*INSTRUCTIONS FOR THE TASK*
Please write out each entry below exactly as it appears.

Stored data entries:
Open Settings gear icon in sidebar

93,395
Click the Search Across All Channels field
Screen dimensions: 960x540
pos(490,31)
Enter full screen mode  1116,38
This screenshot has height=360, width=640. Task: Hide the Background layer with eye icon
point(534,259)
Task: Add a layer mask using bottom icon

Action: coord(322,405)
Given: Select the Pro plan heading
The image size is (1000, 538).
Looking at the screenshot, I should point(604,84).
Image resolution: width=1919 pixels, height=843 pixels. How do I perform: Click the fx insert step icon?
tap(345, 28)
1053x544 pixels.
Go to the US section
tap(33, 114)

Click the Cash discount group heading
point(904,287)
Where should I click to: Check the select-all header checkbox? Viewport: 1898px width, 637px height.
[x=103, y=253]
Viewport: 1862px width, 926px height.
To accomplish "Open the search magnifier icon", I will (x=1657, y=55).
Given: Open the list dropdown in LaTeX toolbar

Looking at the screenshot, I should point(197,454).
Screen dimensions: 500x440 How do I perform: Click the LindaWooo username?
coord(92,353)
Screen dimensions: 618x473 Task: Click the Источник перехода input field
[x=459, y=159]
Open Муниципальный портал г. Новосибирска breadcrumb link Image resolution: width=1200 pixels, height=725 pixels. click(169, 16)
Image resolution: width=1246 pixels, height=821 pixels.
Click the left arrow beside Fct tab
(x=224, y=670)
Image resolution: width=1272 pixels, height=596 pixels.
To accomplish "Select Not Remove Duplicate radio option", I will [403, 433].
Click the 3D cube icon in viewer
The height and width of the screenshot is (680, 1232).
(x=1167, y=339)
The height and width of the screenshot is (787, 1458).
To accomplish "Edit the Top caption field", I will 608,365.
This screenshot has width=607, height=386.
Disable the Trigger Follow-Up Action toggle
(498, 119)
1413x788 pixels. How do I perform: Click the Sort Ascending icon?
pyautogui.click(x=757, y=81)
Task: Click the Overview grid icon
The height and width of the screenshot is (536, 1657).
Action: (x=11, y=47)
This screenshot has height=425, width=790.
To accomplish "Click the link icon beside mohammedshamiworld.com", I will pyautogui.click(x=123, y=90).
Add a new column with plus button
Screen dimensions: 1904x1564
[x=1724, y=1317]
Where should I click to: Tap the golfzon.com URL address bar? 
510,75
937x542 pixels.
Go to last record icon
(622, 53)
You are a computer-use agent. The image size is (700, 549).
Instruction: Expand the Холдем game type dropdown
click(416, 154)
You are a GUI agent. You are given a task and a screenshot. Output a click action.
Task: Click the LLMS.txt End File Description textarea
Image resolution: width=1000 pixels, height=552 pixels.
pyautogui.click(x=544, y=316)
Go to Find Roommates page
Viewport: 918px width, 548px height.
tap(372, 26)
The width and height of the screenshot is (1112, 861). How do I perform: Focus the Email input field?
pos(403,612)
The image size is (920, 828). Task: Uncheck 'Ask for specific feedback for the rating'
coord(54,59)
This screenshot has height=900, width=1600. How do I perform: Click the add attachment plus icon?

*EXERCISE RESPONSE*
Open Settings gear icon in sidebar

93,395
Click the Search Across All Channels field
Screen dimensions: 960x540
pos(490,31)
Enter full screen mode  1116,38
This screenshot has height=360, width=640. Task: Hide the Background layer with eye icon
point(534,259)
Task: Add a layer mask using bottom icon

Action: coord(322,405)
Given: Select the Pro plan heading
The image size is (1000, 538).
Looking at the screenshot, I should point(604,84).
Image resolution: width=1919 pixels, height=843 pixels. How do I perform: Click the fx insert step icon?
tap(345, 28)
1053x544 pixels.
Go to the US section
tap(33, 114)

Click the Cash discount group heading
point(904,287)
Where should I click to: Check the select-all header checkbox? Viewport: 1898px width, 637px height.
[x=103, y=253]
Viewport: 1862px width, 926px height.
To accomplish "Open the search magnifier icon", I will (x=1657, y=55).
Given: Open the list dropdown in LaTeX toolbar

Looking at the screenshot, I should point(197,454).
Screen dimensions: 500x440 How do I perform: Click the LindaWooo username?
coord(92,353)
Screen dimensions: 618x473 Task: Click the Источник перехода input field
[x=459, y=159]
Open Муниципальный портал г. Новосибирска breadcrumb link Image resolution: width=1200 pixels, height=725 pixels. click(169, 16)
Image resolution: width=1246 pixels, height=821 pixels.
Click the left arrow beside Fct tab
(x=224, y=670)
Image resolution: width=1272 pixels, height=596 pixels.
To accomplish "Select Not Remove Duplicate radio option", I will [403, 433].
Click the 3D cube icon in viewer
The height and width of the screenshot is (680, 1232).
(x=1167, y=339)
The height and width of the screenshot is (787, 1458).
To accomplish "Edit the Top caption field", I will 608,365.
This screenshot has width=607, height=386.
Disable the Trigger Follow-Up Action toggle
(498, 119)
1413x788 pixels. How do I perform: Click the Sort Ascending icon?
pyautogui.click(x=757, y=81)
Task: Click the Overview grid icon
The height and width of the screenshot is (536, 1657).
Action: (x=11, y=47)
This screenshot has height=425, width=790.
To accomplish "Click the link icon beside mohammedshamiworld.com", I will pyautogui.click(x=123, y=90).
Add a new column with plus button
Screen dimensions: 1904x1564
[x=1724, y=1317]
Where should I click to: Tap the golfzon.com URL address bar? 
510,75
937x542 pixels.
Go to last record icon
(622, 53)
You are a computer-use agent. The image size is (700, 549).
Instruction: Expand the Холдем game type dropdown
click(416, 154)
You are a GUI agent. You are given a task and a screenshot. Output a click action.
Task: Click the LLMS.txt End File Description textarea
Image resolution: width=1000 pixels, height=552 pixels.
pyautogui.click(x=544, y=316)
Go to Find Roommates page
Viewport: 918px width, 548px height.
tap(372, 26)
The width and height of the screenshot is (1112, 861). How do I perform: Focus the Email input field?
pos(403,612)
The image size is (920, 828). Task: Uncheck 'Ask for specific feedback for the rating'
coord(54,59)
This screenshot has height=900, width=1600. How do I perform: Click the add attachment plus icon?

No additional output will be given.